# Shell out or sanitary cut?



## LynnC (Nov 14, 2015)

I know when Luna was groomed last time they asked if I wanted a “sanitary trim”. They said it was a trim to the genital area and/or the rear area. I believe it’s to help keep them clean rather than cool?? Im not sure what a Shell out is?


----------



## mylissyk (Feb 25, 2007)

I have never heard of a shell out grooming. What is that? 

A sanitary trim is trimming the fur only around the genital area.


----------



## hahuston (Jul 5, 2017)

LynnC said:


> I know when Luna was groomed last time they asked if I wanted a “sanitary trim”. They said it was a trim to the genital area and/or the rear area. I believe it’s to help keep them clean rather than cool?? Im not sure what a Shell out is?

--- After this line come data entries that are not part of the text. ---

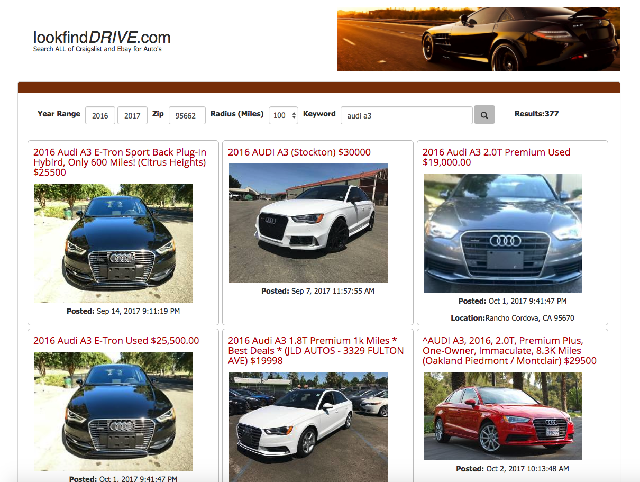Open the lookfindDRIVE.com home logo
The image size is (640, 482).
[102, 38]
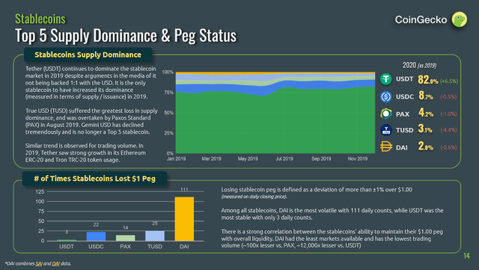Click the yellow DAI bar showing 111

point(184,219)
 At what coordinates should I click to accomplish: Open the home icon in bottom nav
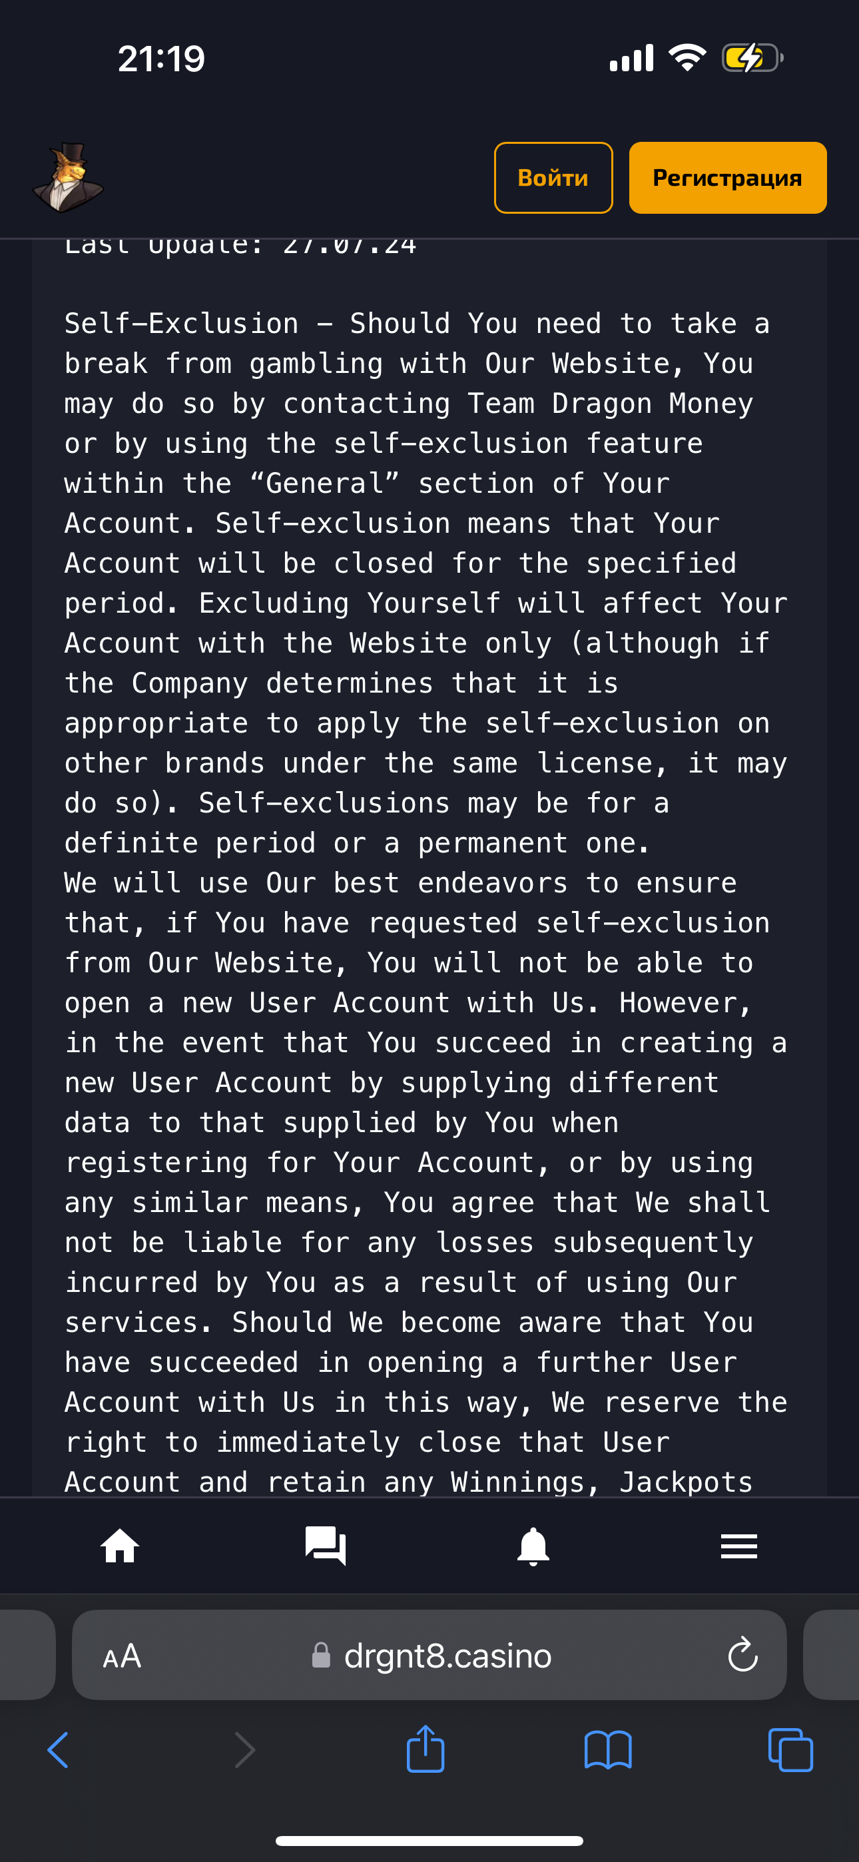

The shell out continues the same trim as a sanitary trim up to the arm pits and blends into the sides. So when looking at them from the side, it isn't readily apparent that the underbody has been trimmed short.

Sent from my SM-G950U using Tapatalk


----------



## hahuston (Jul 5, 2017)

Here is a video. She doesn't blend it at all. My groomer said she would blend it a bit. 

https://www.google.com/search?q=she...gB&biw=360&bih=564&dpr=3#imgrc=_P1FJ9PDl5L8iM

Sent from my SM-G950U using Tapatalk


----------



## CAROLINA MOM (May 12, 2009)

Thanks for the explanation and video, I wasn't familiar with that term either, never heard of it before. 

I would think the "shell out" trim would be beneficial to keeping them cooler.


----------